I don’t find anything either in Julia. Why do you need it implemented (fully) in Julia? Isn’t it good enough to call say PyTorch from Julia and use whatever is available (or Avalon.jl then helpful)? I’m not up-to-speed on moving models from Python to Julia, i.e. just the parameters, weights and biases, shouldn’t that be possible, and wasn’t there even a standard for it ONNX? Might likely just work for certain types of networks, e.g. I believe it’s an older standard than Transformers, so those excluded?
What I did find however brand-new from 31 March 2022:
Comprehensive experiments on the LibriSpeech corpus show that the proposed Speech2C can relatively reduce the word error rate (WER) by 19.2% over the method without decoder pre-training, and also outperforms significantly the state-of-the-art wav2vec 2.0 and HuBERT on finetuning subsets of 10h and 100h
“Wav2Vec 2.0” was state-of-the-art in 2020, according to its paper 2020 paper, is it still so, even though this other Feb 2022, states so (or is it just an evaluation/survay paper, and they tend to repeat claims?):
If someone DOES want to reimplement something in Julia, I at least would want them to find the state-of-the-art and use that…

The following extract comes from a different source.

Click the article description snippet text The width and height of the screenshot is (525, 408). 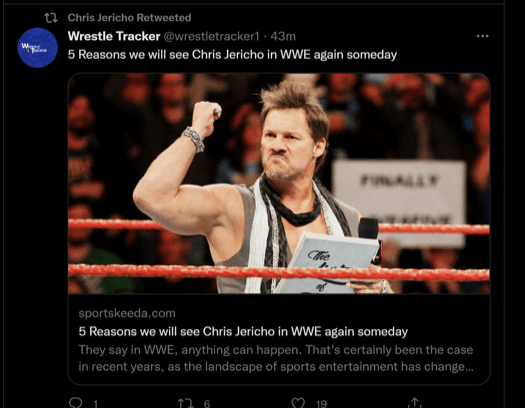276,358
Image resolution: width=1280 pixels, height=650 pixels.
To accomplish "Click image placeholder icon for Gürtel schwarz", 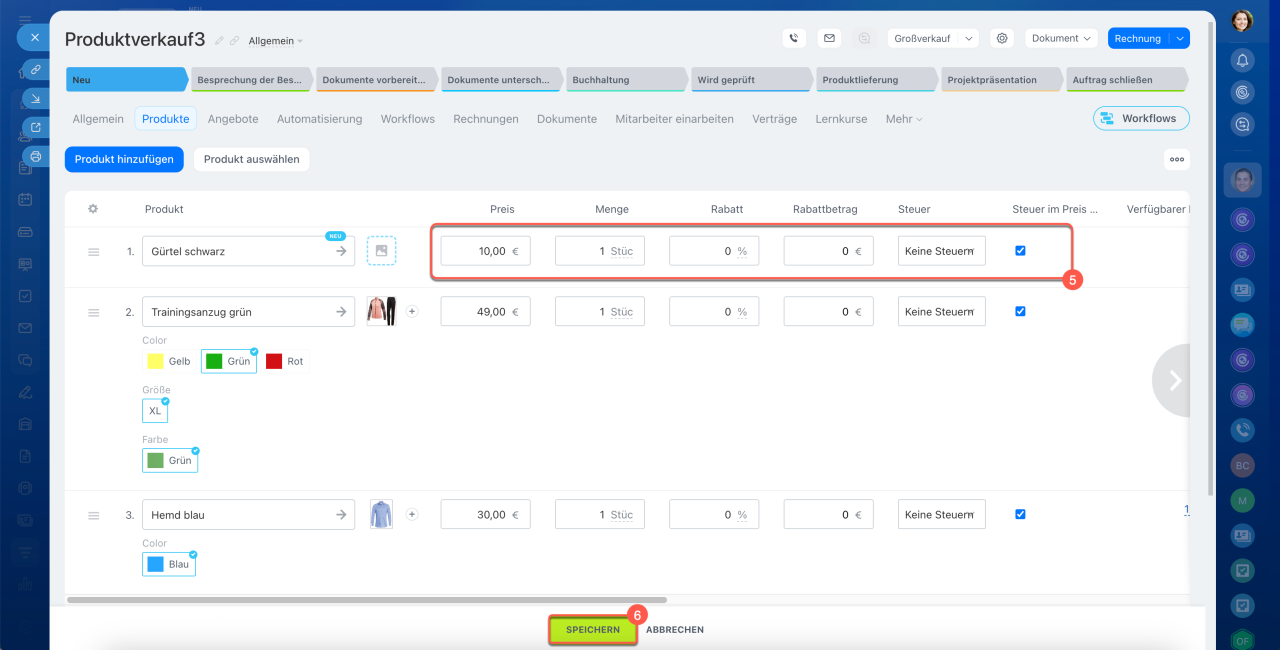I will [381, 251].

Might be a helpful thread:
SincNet was also intriguing when I noticed it (might be outdated, or not, hadn’t heard of SpeechBrain):
SincNet is implemented in the SpeechBrain (https://speechbrain.github.io/) project as well.
sinc (and sin) looked intriguing for periodic functions, but may actually be outdated. SIREN is if I recall newer and better, and even something more recent, even better (applications I saw however for computer vision).
I hadn’t heard of conformers (thanks for the tip), only transformers, which it’s a variant of, but might also be too old:
Thanks!
I was thinking about backproping through h(\mathrm{asr}(g_\theta(x))) where h and g_\theta are functions written in julia, \mathrm{asr} is some automatic speech recognition network and \theta are the parameters to be adjusted. But you’re right, maybe I should just pass the gradient of h to pytorch, compute the pytorch gradient of \mathrm{asr} with respect to its input and pass the result to g_\theta. Having everything in julia just feels a bit easier .